Your data might be under attack. Right now. "Surely not," you say? Think again.

For organizations that use in-house data centers and IT services, the task of protecting sensitive data can be hindered by the difficulty of detecting a breach. According to a recent article in InformationWeek, most businesses aren't aware they've been compromised until well after the fact. About 10 percent of the time, they will be notified by law enforcement that there's been a breach, but more often than not, businesses are actually alerted to the fact that they've been hacked because the cybercriminal who did it brags about it to them, the article said.

And if you think this kind of security breach only happens at giant companies, or to C-suite executives, you're in for a surprise. InformationWeek also pointed out that literally anyone can be a target, and hackers sometimes target smaller companies because they're not as well protected.

"Most cybercriminals just aren't all that selective," the article said. "True, banks handle lots of transactions, but any company with money is a good target, and a company that sells snack foods or construction equipment may have far fewer defenses."

Whether you're a snack food seller or a financial services provider, you're going to need to find somewhere safe to store your data.

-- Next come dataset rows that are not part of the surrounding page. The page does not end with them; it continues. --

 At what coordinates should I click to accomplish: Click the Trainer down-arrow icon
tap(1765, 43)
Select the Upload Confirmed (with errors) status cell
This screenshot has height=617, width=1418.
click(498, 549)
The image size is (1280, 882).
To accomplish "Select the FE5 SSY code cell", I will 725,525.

Recently, consulting firm TheInfoPro found that 60 percent of large and midsize companies are shifting their data storage to the cloud, and while many executives are worried about the security of these solutions, cloud providers are often better guarded against threats than in-house data centers.

So what are some of the important things to look for in a cloud services provider? According to French Caldwell, a vice president with research firm Gartner, checking their level of security is paramount.

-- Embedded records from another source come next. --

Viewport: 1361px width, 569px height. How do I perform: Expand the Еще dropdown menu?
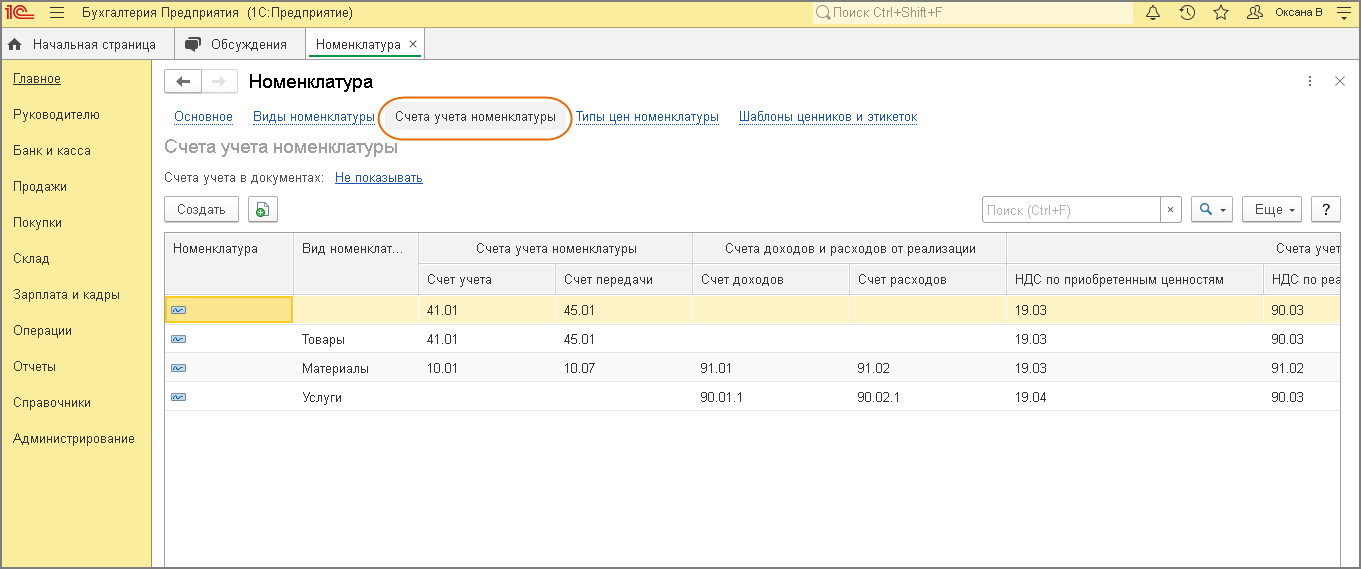click(1271, 209)
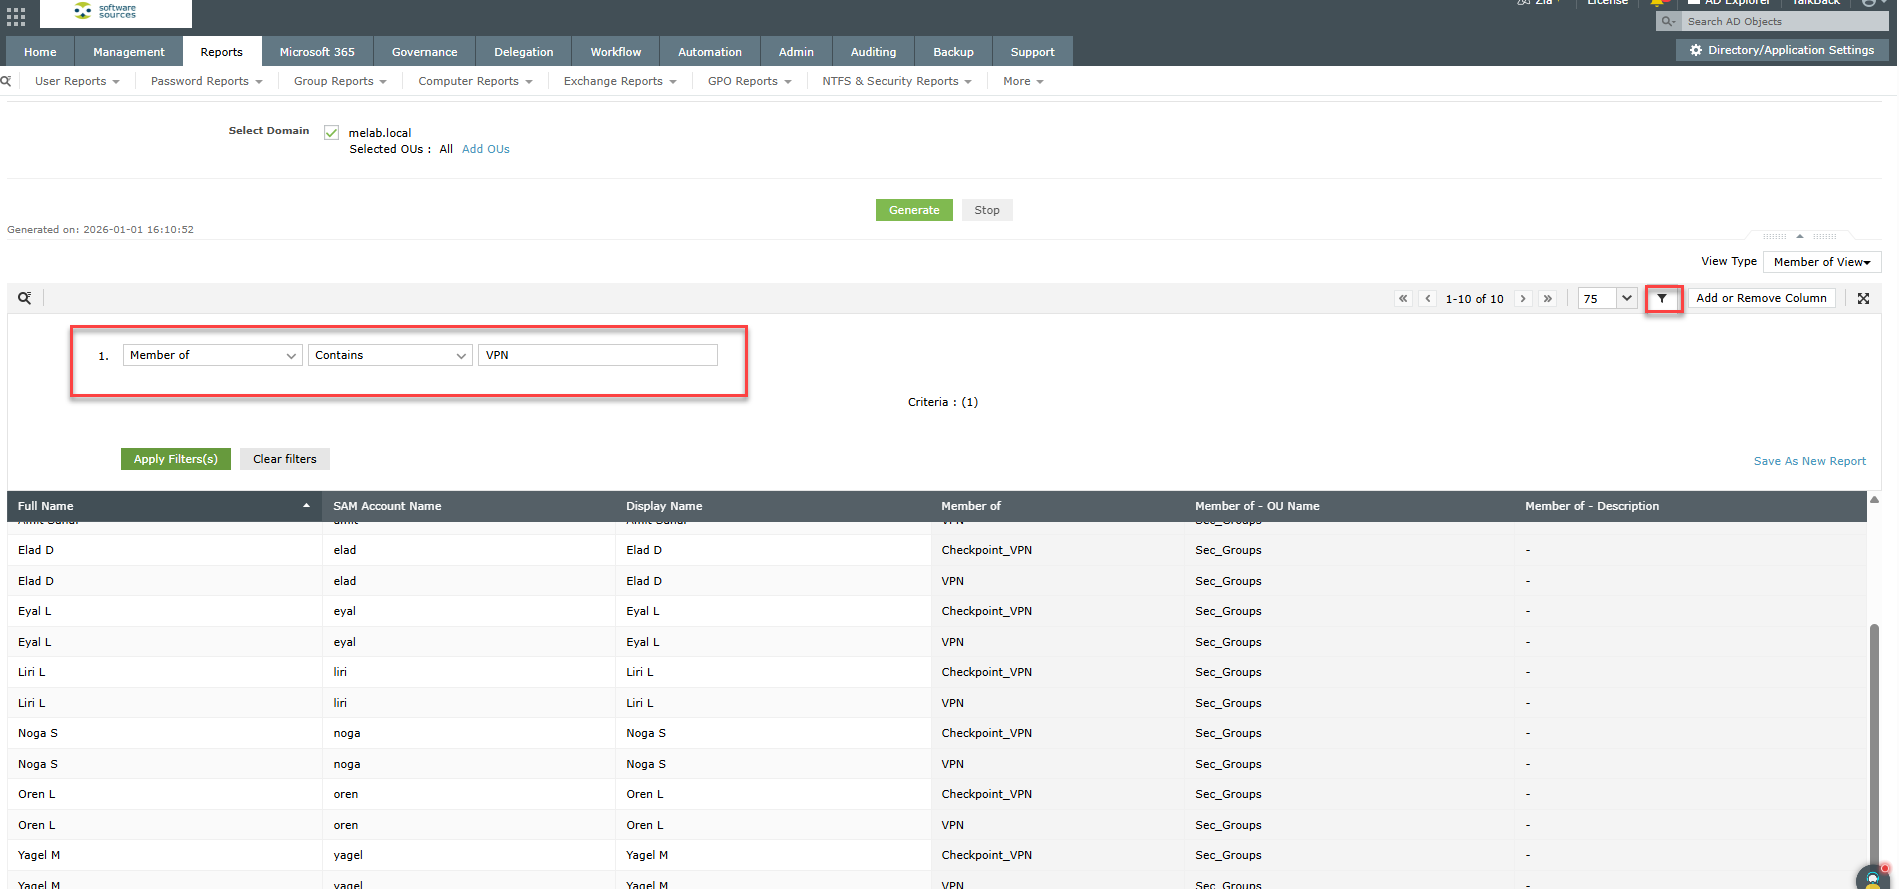Go to the first results page

point(1403,298)
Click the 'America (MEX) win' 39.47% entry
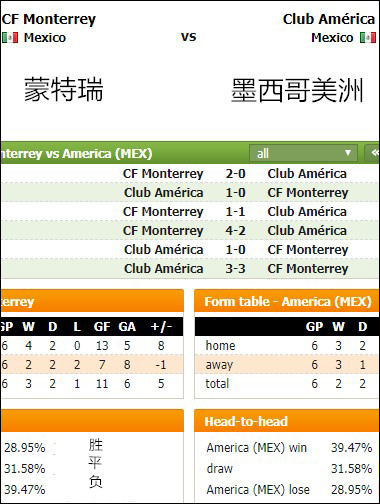The image size is (380, 504). point(289,448)
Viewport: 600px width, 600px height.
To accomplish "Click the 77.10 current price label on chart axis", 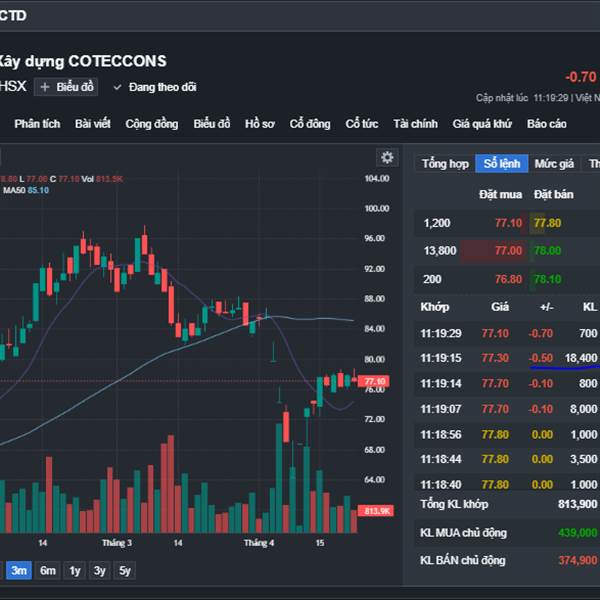I will (375, 381).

"If there is a breach, can they respond quickly to remedy the problem?" he asked in a recent TechTarget article. "Do they have the appropriate notifications in place? Will the vendor take liability - will they be liable for the cost of reputational damage?"

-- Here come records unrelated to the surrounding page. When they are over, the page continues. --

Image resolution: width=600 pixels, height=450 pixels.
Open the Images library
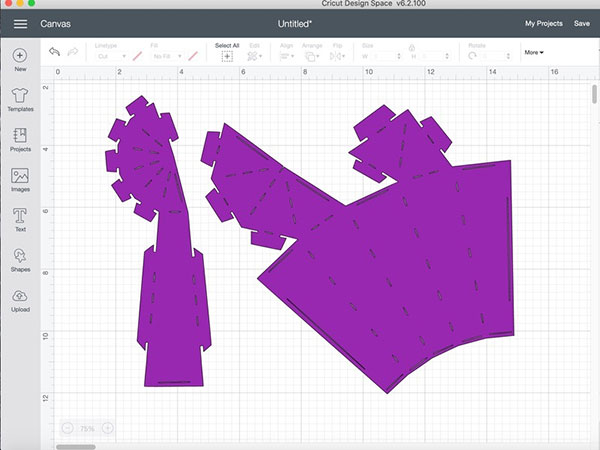coord(20,179)
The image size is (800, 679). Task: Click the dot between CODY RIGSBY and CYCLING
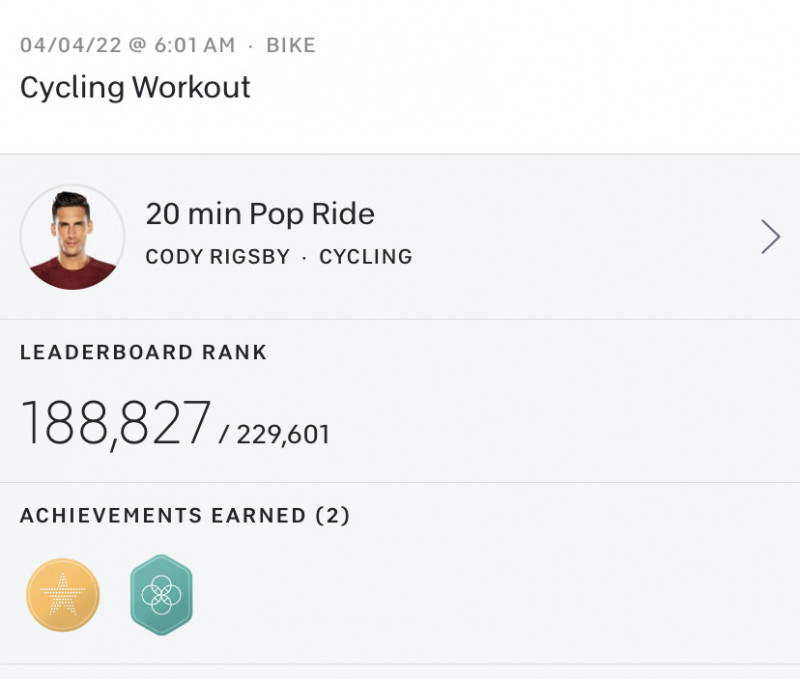(304, 257)

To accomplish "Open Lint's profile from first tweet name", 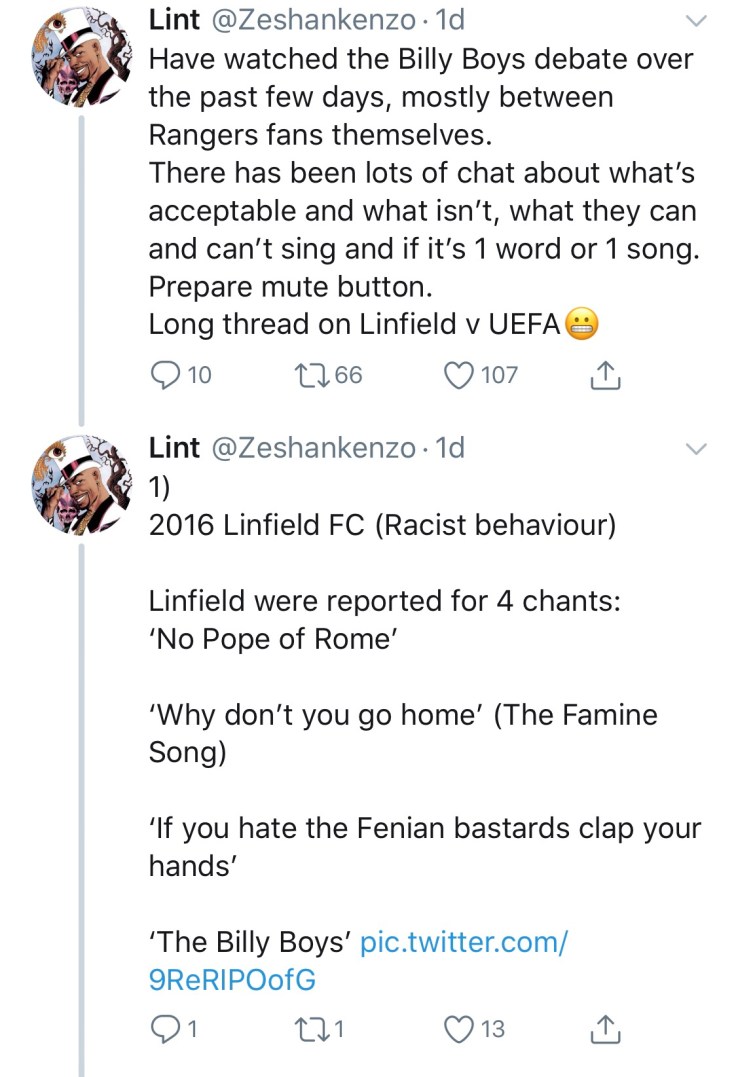I will point(174,19).
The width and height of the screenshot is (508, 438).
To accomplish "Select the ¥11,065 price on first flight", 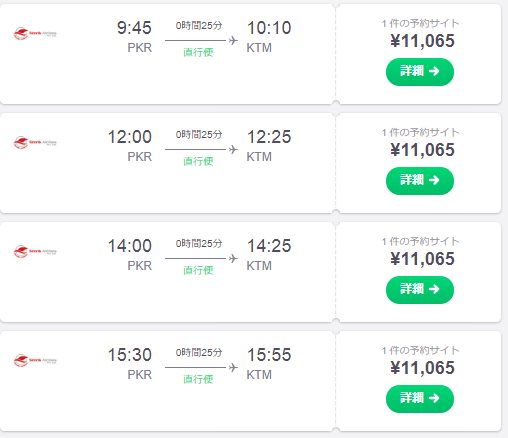I will click(422, 41).
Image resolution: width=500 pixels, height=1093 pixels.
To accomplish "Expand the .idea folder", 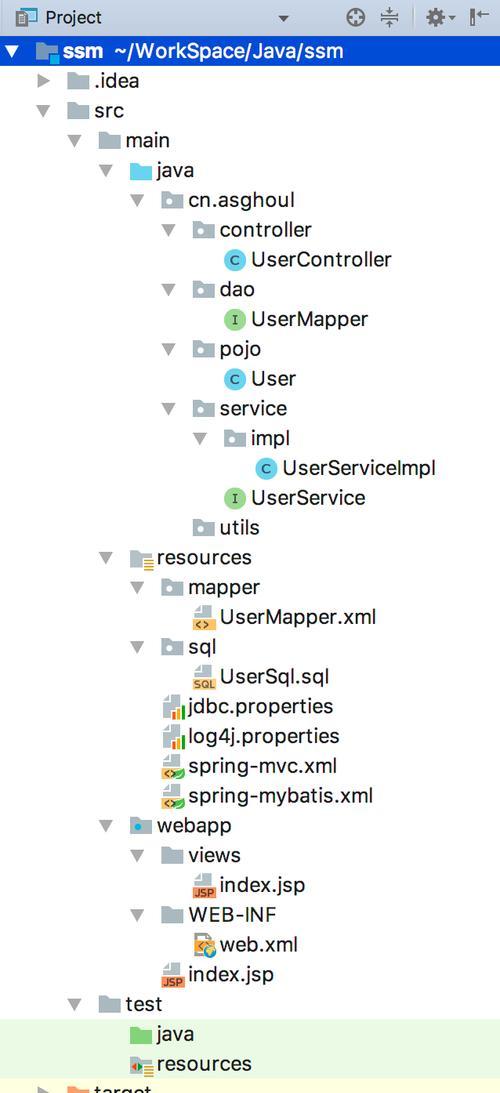I will 44,81.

He went on to point out that cloud-based data management providers with strong encryption practices can provide an added layer of protection against cyberattacks, since any information stolen by hackers would be unusable.

It's important to remember that even if your data is hosted by a third party, your organization is still ultimately responsible for it. Although it is essential to thoroughly research your service providers to ensure they're following best practices, encrypting sensitive data before migrating it to the cloud is the only way to fully protect it. When you utilize data-centric encryption solutions, make sure that you hold the keys so that no one else can access important information.